(Material provided):
⟨
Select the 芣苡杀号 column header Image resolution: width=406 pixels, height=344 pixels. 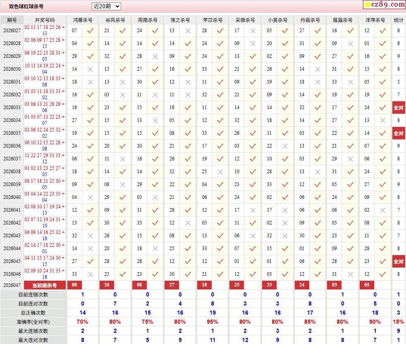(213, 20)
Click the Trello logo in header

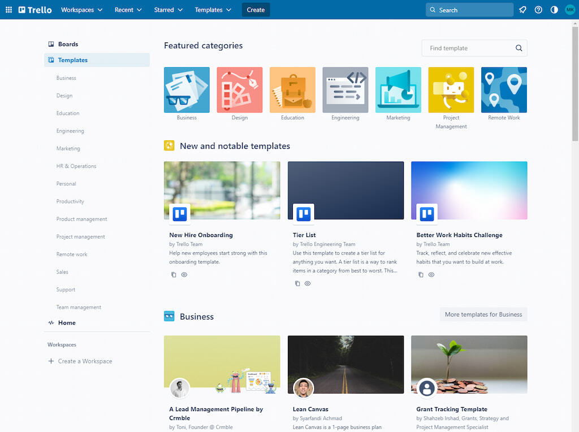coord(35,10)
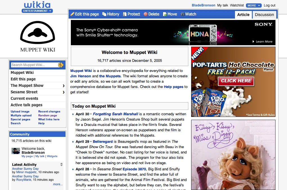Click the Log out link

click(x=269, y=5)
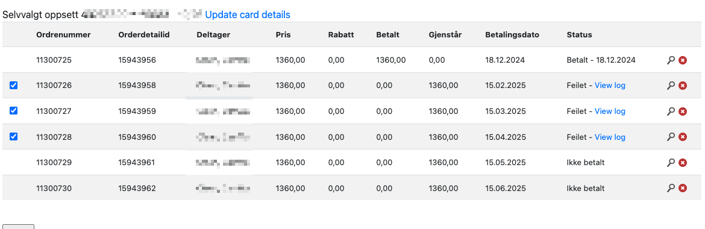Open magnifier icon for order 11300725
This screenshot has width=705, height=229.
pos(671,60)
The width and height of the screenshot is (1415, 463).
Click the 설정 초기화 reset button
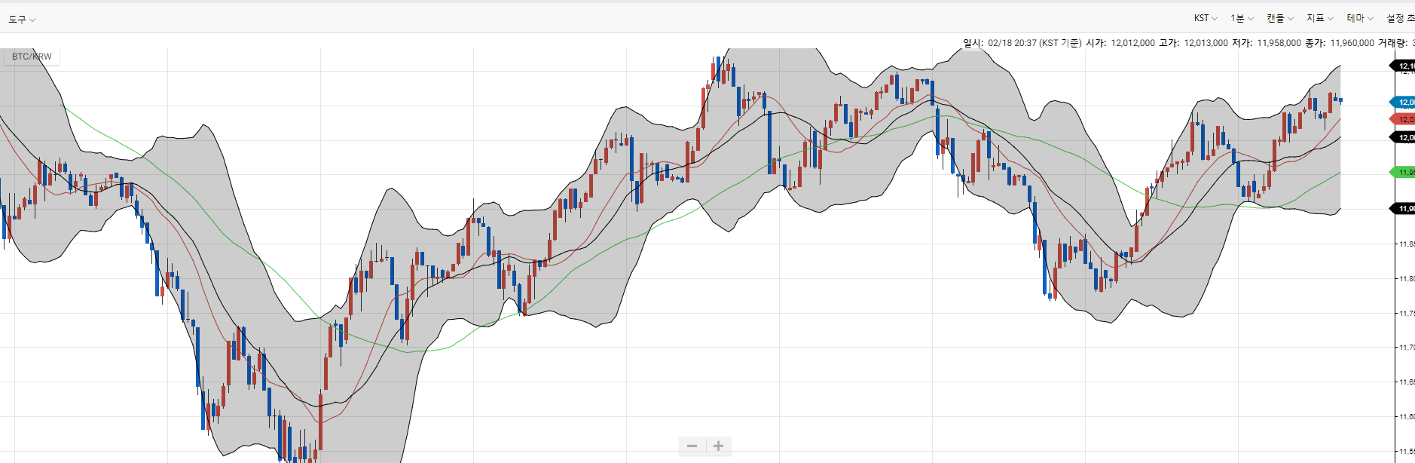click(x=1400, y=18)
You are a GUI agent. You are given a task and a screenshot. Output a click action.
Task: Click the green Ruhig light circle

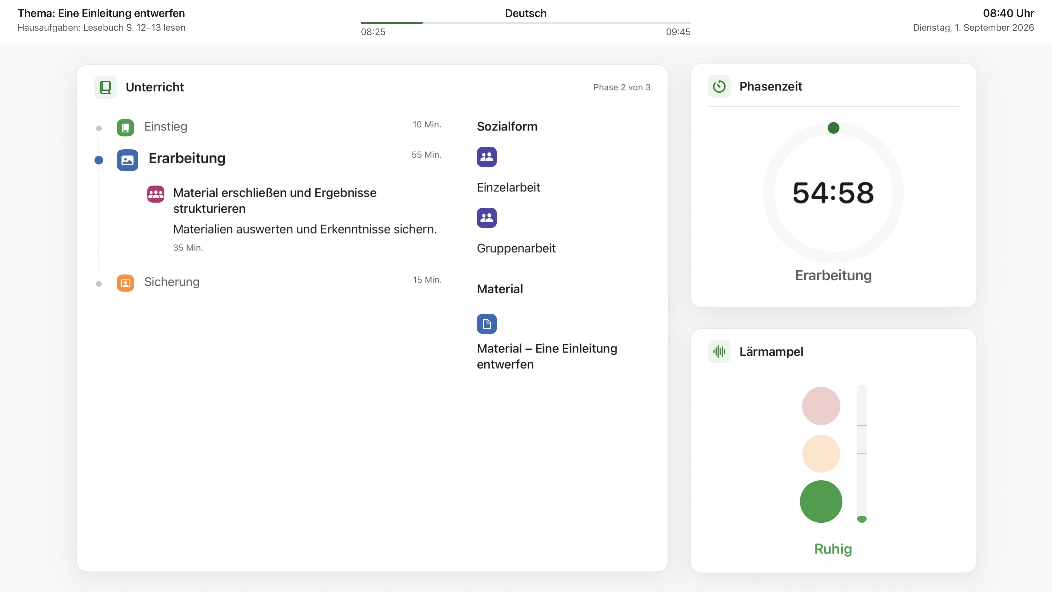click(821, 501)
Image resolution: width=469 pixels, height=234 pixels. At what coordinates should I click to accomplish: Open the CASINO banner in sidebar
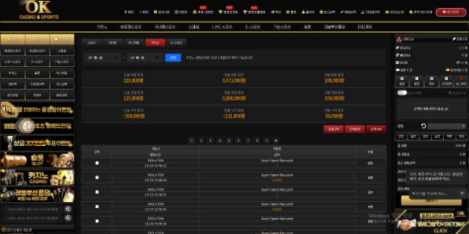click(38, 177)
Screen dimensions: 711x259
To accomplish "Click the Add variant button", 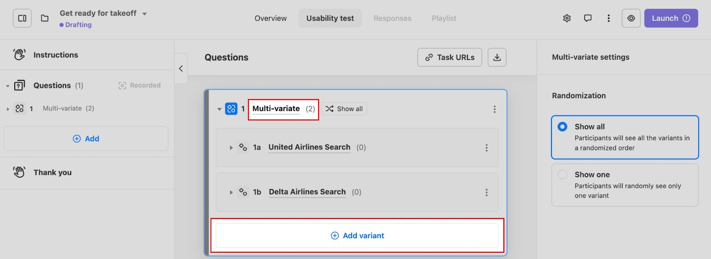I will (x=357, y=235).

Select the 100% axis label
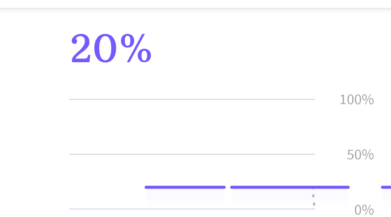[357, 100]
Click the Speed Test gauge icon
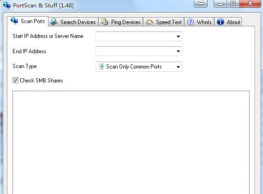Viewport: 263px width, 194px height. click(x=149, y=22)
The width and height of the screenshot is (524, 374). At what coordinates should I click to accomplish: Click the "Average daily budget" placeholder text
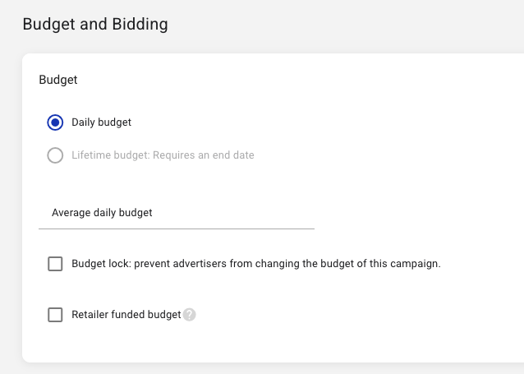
⟩
(What the exercise asks):
Transcribe exactly, and only, the lines from the line with "Click the Speed Test gauge icon" through the last line of the records, inclusive; the pictures do not belong in the copy.

(Result of this exercise):
Click the Speed Test gauge icon
Viewport: 263px width, 194px height. click(x=149, y=22)
The width and height of the screenshot is (524, 374). At what coordinates should I click to accomplish: Click the "Average daily budget" placeholder text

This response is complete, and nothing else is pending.